Telcos who fail to drop their prices in the wake of yesterday's decision to slash mobile termination rates in half, will find it difficult to lure new customers and could see an erosion in their market share, a brand expert has warned.
The Commerce Commission made the call to cut calling rates from 14c to 7.8c per minute and texts from 9.5c to 0.06c per message, in a bid to stimulate competition within the industry.
Mobile termination rates are the fees telecommunication companies charge each other for a call or text message that comes from a rival network.
Despite calls from consumer groups, Vodafone, Telecom and 2degrees have all indicated they will not be lowering their retail prices in response to the announcement.
Massey University brand loyalty specialist Professor Malcolm Wright said the attractiveness of Telecom and Vodafone could be harmed by their reluctance to reduce costs.
"There is a powerful incentive for the big players to keep fees as high as possible. They will count on inertia to maintain their customer base, and extract super-normal profits from the market."
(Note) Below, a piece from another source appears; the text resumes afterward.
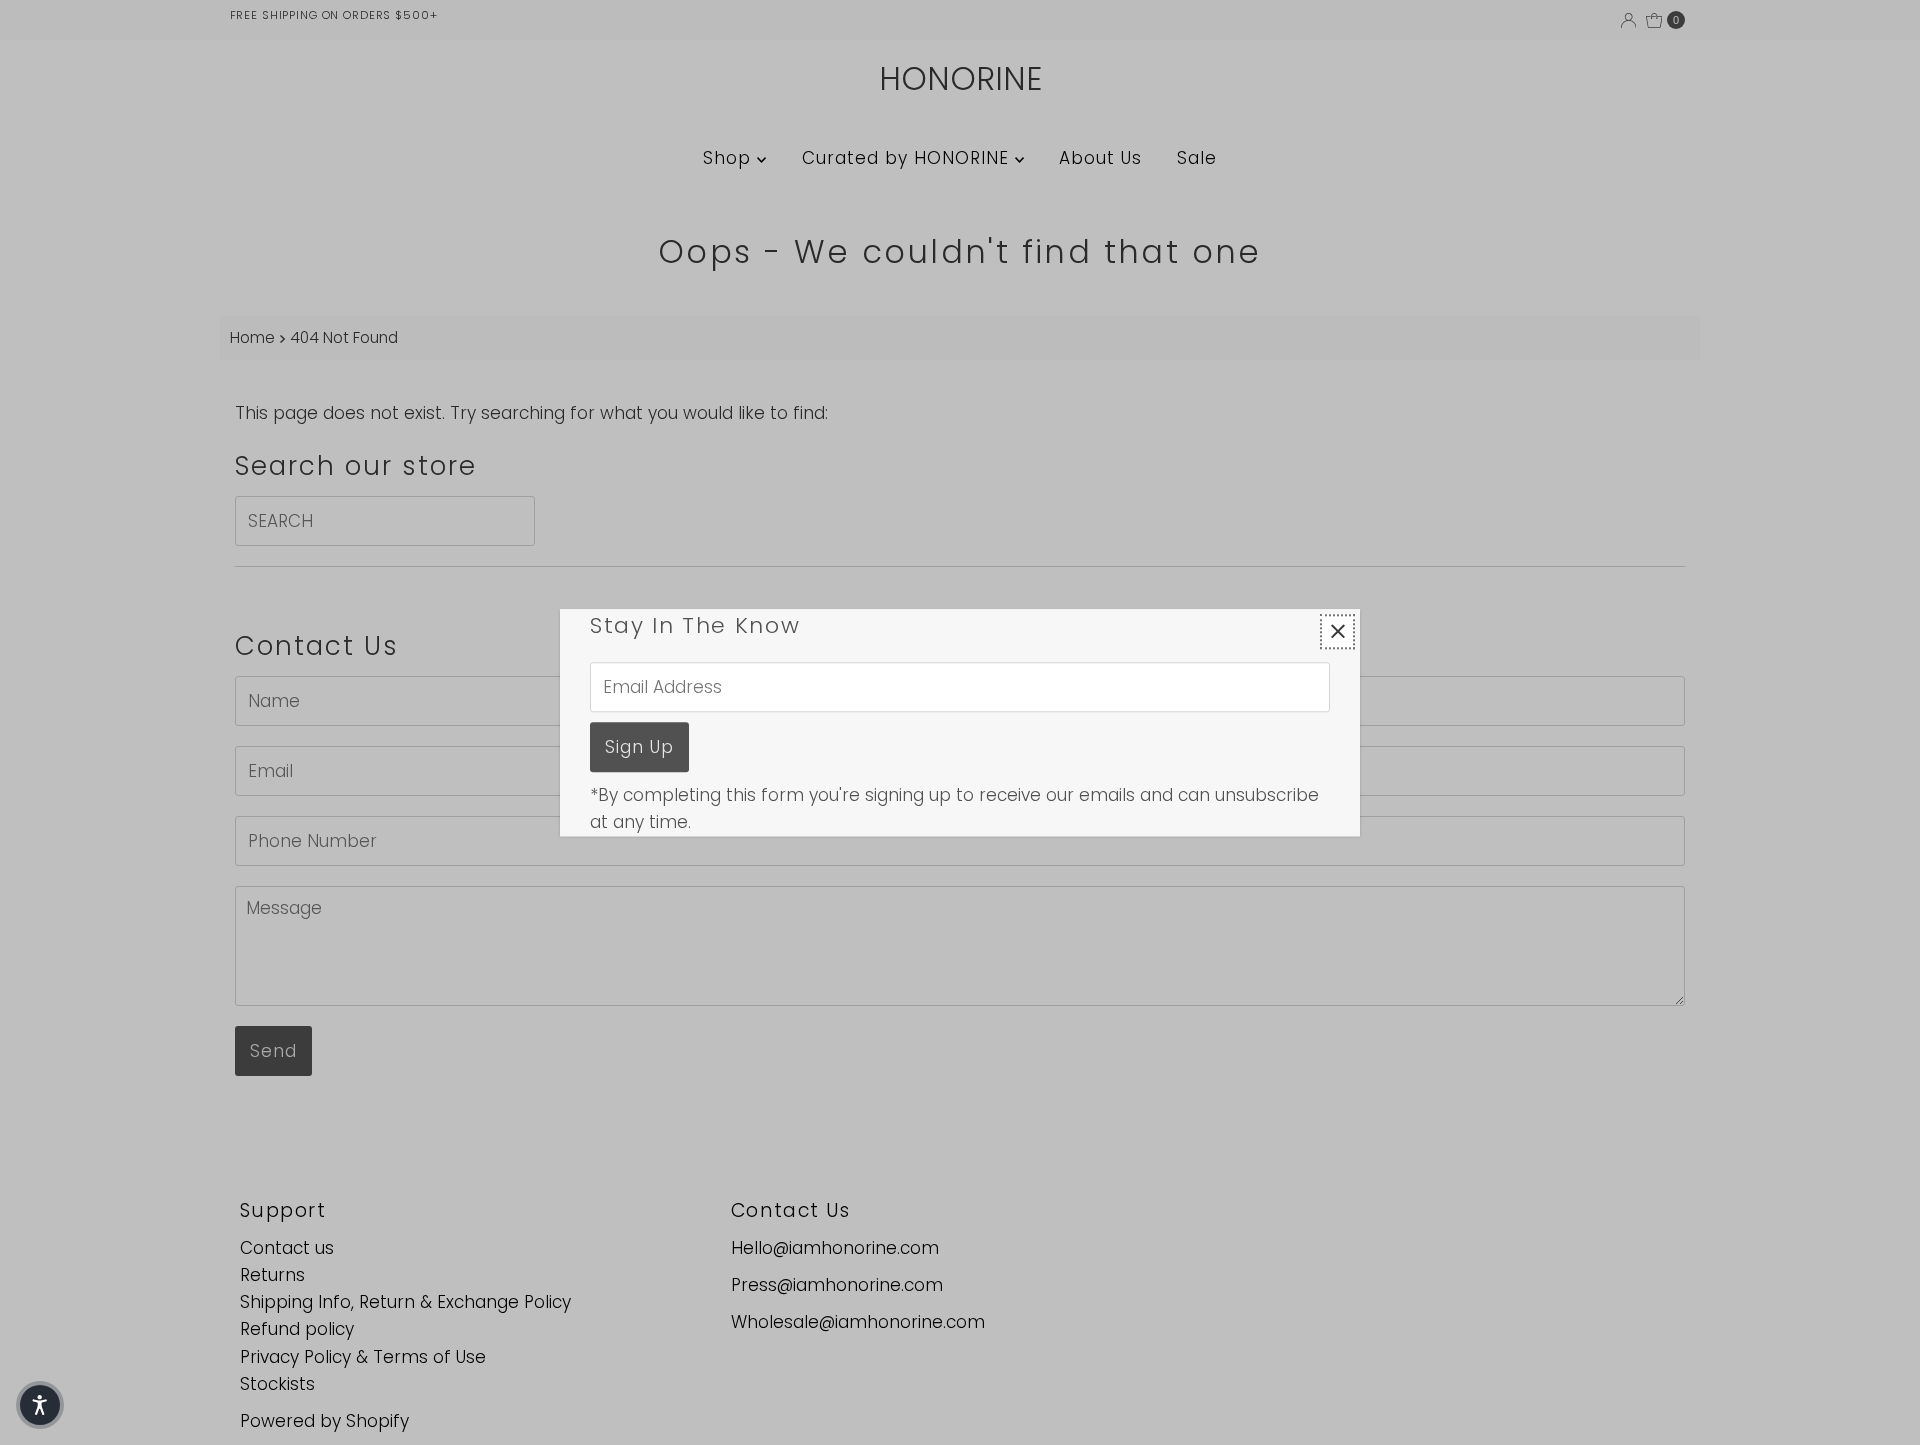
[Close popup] (1337, 631)
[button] (40, 1405)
2degrees and Telecom said they had already factored the rate cuts into their retail prices, while Vodafone labelled the move 'extreme' and significantly below cost.
Wright said new entrants to the market, such as 2degrees, have a 'golden opportunity' to win market share as a result of the decision to cut fees.
CallPlus and Slingshot chief executive Mark Callender said consumers could save as much as 30 - 40 per cent on their phone bill as a result of the regulation, provided they shopped around.
"Consumers will definitely benefit from this change with the chance to save money, but they need to look around particularly at the offerings of some of the smaller competitors, such as CallPlus and Slingshot who have a track record of offering the best deals around."
Wright said the threat to larger players including Telecom and Vodafone was not so much that their existing customers will defect because existing customers would be reluctant to leave behind a network of friends on the same provider.
"The danger for anybody who doesn't drop their price is rather that they will fail to acquire new customers, leading to erosion of their market share over time.
"It's like a leaky bucket - if you don't keep filling it up, it will eventually wind up empty," he said.
Telecommunications Commissioner Ross Patterson said yesterday the changes were intended to address significant competition problems in the wholesale mobile market.
This had resulted in high retail prices - particularly for prepay customers - a low number of mobile calls and high rates of people switching networks, compared to other countries, he said.
"We continue to be concerned about the extent to which the price of calls and text messages between people on different networks are significantly higher than calls and text messages between people on the same network."